Gesellschaft | 26.10.2009

Gutes für die Zukunft

Text von André Müller | Bilder von Verein Verstärker
Dieses Wochenende wurden in der Jugendbeiz Talhof die besten Jugendprojekte aus dem Kanton St.Gallen ausgezeichnet. Zwölf Teams durften ihre Projekte vorstellen. Viele lustige und unerwartete Präsentationen erwarteten den Besucher
Gewinner des Abends: Die Theatergruppe "Irrenhaus oder nicht...?" Martina Schlumpf und Andreas Roth vom Team Konzertnacht. Mit ihrem Projekt "Tanzen für Bolivien" gewinnen die Mädchen der Kanti Wattwil den 3. Platz.
Bild: Verein Verstärker

Hat eigentlich jemand den Leuten gesagt, dass der Abend um 19 Uhr beginnt? Die Band BluePearl hat jedenfalls schon vor ganz anderem Publikum gespielt als heute Freitag. Die Handvoll Leute, die sich bereits durch den Regen in den Talhof gekämpt haben, gefällt die Musik auf jeden Fall. Anscheinend lassen Schüler, Lehrer und andere Gäste die Studentenviertelstunde auch für sich gelten.
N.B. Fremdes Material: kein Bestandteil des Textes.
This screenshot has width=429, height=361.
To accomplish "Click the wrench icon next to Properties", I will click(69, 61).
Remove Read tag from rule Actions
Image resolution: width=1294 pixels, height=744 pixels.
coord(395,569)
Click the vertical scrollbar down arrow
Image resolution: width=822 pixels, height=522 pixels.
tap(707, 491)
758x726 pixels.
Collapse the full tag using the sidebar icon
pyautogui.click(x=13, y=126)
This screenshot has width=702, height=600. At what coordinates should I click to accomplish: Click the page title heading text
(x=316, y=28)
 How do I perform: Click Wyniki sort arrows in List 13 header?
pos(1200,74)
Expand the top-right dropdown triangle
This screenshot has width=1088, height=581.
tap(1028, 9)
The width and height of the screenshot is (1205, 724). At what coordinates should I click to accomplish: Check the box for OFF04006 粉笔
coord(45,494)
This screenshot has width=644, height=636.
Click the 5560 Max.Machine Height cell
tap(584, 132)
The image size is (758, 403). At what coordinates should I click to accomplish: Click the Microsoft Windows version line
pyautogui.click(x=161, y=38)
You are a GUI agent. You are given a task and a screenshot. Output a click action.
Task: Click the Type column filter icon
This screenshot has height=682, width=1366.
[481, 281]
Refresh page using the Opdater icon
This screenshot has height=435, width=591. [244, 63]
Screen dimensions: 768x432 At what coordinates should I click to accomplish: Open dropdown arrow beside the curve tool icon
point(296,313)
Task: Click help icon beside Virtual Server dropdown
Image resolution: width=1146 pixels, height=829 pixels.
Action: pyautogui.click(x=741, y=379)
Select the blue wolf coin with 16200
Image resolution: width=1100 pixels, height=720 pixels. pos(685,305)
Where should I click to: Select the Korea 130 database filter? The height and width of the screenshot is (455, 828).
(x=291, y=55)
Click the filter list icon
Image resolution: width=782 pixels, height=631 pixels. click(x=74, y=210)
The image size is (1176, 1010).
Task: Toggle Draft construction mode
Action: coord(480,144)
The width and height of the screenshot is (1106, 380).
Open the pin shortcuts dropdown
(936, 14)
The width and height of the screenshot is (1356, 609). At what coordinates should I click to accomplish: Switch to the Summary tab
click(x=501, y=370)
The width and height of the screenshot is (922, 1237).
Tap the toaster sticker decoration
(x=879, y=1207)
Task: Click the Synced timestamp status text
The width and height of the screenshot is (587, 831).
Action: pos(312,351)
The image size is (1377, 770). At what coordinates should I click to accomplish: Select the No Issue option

Für Skater, St.Galler und Alte

Es folgt der Hauptteil des Abends: Die Jugendgruppen sollen sich und ihre umgesetzten Ideen in fünf Minuten präsentieren. Die Themen sind dabei so verschieden wie die Präsentationen selbst: Die Jugendlichen haben eine Theatergruppe, eine Skateboardfirma oder ein Festival auf die Beine gestellt. Andere Projekte kümmern sich um Musikliebhaber im Altersheim oder mit einer Kummerbox um die Sorgen der St.Galler Bewohner.

Auf der Bühne versuchen die Jugendlichen die Jury dabei mit Filmausschnitten, Theatereinlagen und guten Sprüchen für sich zu gewinnen. Vieles gelingt und gefällt, auch wenn über den ganzen Abend hinweg etwas viele Filmchen über die Leinwand flimmern.

Eine Pause und rund 20 Meter Sandwich später leitet eine Breakdance-Gruppe den letzten Teil des Abends ein. Auch die Sieger des letzten Jahres, das Jugendrotkreuz St.Gallen, kommen noch einmal auf die Bühne und präsentieren das Folgeprojekt „Spielnachmittag für Kinder im Asylzentrum“, welches dank dem Preisgeld des letzten Jahres realisiert werden konnte.

Vor der Siegerehrung betont die Moderation noch einmal, dass es an diesem Abend keine Verlierer gebe. Für einmal keine leere Floskel, denn jede Gruppe, die es in den Final geschafft hat, erhält einen garantierten Beitrag von 400 Franken ans Projekt.

Und der Gewinner ist…

Die Siegerprämie und das erste Ticket für den interregionalen Final in Vaduz darf die Theatergruppe „Irrenhaus oder nicht…?“ in Empfang nehmen. Sie hat die Jury überzeugt durch den tiefen Altersdurchschnitt und den innovativen Charakter des Theaters. Weitere Pluspunkte gibt’s dafür, dass daraus auch ein längerfristiges Folgeprojekt entstanden ist. Ebenfalls in Vaduz vertreten sind die Veranstalter der Konzertnacht am Schönenbodensee in Wildhaus auf dem zweiten Platz. Ihre Theatereinlage mit einem urchigen Toggenburger Bauernpaar hat ihnen einige Lacher und Extrapunkte bei der Jury gebracht.

Auch Arniko Skateboards und das Team Entsorger, welches eine Sorgenbox in St.Gallen installiert hat, dürfen mit an den interregionalen Final. Sie belegen gemeinsam Rang vier. Auf den dritten Platz tanzt sich die Klasse 3SB von der Kanti Wattwil, welche als Schulprojekt nicht am Finale teilnehmen dürfen. Dennoch hat ihre Benefizveranstaltung für Bolivien mit Tanz, Theater und Gesang Jury und Publikum beeindruckt.

Der Anlass zeigt auf, dass unsere heutige Jugend viel mehr leistet, als von den Medien erkannt wird. Der Ideenreichtum und die konsequente Umsetzung der Ideen durch die Jugendlichen lassen Gutes für die Zukunft hoffen.